AI Agents 相关度: 9/10

One-Eval: An Agentic System for Automated and Traceable LLM Evaluation

Chengyu Shen, Yanheng Hou, Minghui Pan, Runming He, Zhen Hao Wong, Meiyi Qiang, Zhou Liu, Hao Liang, Peichao Lai, Zeang Sheng, Wentao Zhang
arXiv: 2603.09821v1 发布: 2026-03-10 更新: 2026-03-10

AI 摘要

One-Eval是一个自动化LLM评估系统,通过Agent技术实现可追踪、可定制的评估流程。

主要贡献

  • 提出Agentic评估系统One-Eval,简化LLM评估流程
  • 整合NL2Bench、BenchResolve、Metrics & Reporting等模块,实现端到端评估
  • 支持人机协作,提供调试和审计能力

方法论

利用Agent技术将自然语言评估请求转化为可执行的工作流,自动化数据集获取、模式标准化和指标选择。

原文摘要

Reliable evaluation is essential for developing and deploying large language models, yet in practice it often requires substantial manual effort: practitioners must identify appropriate benchmarks, reproduce heterogeneous evaluation codebases, configure dataset schema mappings, and interpret aggregated metrics.
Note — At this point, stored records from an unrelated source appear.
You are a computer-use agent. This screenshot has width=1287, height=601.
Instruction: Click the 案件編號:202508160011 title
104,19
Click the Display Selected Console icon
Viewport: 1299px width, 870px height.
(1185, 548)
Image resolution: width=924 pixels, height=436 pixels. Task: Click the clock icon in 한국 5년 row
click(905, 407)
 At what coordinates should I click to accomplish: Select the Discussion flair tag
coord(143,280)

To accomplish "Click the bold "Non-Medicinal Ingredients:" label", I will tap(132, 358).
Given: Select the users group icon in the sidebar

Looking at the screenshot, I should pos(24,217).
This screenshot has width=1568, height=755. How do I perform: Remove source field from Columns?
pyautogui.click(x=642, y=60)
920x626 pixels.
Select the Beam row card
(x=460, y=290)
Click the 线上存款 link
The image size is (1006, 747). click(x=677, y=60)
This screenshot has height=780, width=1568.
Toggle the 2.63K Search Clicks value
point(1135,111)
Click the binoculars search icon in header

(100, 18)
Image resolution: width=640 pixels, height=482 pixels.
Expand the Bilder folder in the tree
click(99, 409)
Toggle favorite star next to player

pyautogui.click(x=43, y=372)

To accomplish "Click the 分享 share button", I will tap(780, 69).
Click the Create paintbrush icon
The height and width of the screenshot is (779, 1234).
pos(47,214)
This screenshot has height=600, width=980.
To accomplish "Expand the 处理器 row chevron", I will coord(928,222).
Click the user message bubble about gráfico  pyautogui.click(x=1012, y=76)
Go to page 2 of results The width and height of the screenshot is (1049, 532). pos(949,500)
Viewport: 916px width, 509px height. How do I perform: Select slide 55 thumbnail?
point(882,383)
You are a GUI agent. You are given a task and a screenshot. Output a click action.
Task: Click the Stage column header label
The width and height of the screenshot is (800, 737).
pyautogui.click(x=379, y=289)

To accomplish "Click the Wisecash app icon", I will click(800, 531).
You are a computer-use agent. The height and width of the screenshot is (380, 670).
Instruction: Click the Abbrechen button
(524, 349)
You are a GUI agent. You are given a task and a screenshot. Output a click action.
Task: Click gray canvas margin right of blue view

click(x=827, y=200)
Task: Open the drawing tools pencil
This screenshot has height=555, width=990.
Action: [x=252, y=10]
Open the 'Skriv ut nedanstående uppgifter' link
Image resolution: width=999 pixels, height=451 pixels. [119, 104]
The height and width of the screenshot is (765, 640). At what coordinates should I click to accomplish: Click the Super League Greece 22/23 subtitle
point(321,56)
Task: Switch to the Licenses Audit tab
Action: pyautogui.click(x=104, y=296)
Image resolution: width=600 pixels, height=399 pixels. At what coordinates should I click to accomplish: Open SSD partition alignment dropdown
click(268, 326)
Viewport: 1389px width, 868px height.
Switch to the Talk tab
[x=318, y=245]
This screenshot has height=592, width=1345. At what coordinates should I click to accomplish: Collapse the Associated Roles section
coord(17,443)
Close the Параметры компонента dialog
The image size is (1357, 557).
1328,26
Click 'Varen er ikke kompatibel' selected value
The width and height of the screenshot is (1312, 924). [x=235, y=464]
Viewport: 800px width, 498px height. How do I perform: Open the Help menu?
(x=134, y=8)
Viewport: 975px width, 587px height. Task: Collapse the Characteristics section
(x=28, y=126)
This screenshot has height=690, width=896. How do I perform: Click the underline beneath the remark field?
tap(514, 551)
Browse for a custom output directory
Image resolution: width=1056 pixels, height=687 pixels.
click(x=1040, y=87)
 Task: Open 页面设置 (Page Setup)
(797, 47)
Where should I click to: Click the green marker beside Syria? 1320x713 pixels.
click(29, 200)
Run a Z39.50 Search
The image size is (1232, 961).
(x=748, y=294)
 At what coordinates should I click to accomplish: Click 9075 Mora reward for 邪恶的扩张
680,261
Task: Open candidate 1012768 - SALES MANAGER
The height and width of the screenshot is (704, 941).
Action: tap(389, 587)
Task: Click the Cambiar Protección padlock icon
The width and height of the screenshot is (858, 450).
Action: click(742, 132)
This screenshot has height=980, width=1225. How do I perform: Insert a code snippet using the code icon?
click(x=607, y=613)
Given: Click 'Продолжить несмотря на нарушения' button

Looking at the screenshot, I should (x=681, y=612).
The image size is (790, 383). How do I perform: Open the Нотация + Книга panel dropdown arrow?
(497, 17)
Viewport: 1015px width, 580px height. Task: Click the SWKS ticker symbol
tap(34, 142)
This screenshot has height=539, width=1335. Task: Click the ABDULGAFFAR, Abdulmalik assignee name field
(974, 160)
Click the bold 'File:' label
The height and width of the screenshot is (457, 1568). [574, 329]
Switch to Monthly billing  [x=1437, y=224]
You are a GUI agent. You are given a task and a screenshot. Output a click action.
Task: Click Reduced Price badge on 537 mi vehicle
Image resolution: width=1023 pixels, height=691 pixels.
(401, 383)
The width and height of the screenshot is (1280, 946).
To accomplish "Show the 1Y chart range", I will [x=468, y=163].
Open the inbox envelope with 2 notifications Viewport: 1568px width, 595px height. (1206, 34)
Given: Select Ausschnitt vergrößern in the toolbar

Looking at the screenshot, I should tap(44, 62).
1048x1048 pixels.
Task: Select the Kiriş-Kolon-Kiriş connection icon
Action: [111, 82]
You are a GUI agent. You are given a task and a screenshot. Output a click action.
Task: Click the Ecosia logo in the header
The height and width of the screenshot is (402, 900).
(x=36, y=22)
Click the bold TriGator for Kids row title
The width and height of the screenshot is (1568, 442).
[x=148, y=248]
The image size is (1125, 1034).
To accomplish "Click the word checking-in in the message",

To address these challenges, we present One-Eval, an agentic evaluation system that converts natural-language evaluation requests into executable, traceable, and customizable evaluation workflows. One-Eval integrates (i) NL2Bench for intent structuring and personalized benchmark planning, (ii) BenchResolve for benchmark resolution, automatic dataset acquisition, and schema normalization to ensure executability, and (iii) Metrics \& Reporting for task-aware metric selection and decision-oriented reporting beyond scalar scores. The system further incorporates human-in-the-loop checkpoints for review, editing, and rollback, while preserving sample evidence trails for debugging and auditability. Experiments show that One-Eval can execute end-to-end evaluations from diverse natural-language requests with minimal user effort, supporting more efficient and reproducible evaluation in industrial settings. Our framework is publicly available at https://github.com/OpenDCAI/One-Eval.

标签

LLM Evaluation Agent Automation Reproducibility

arXiv 分类

cs.CL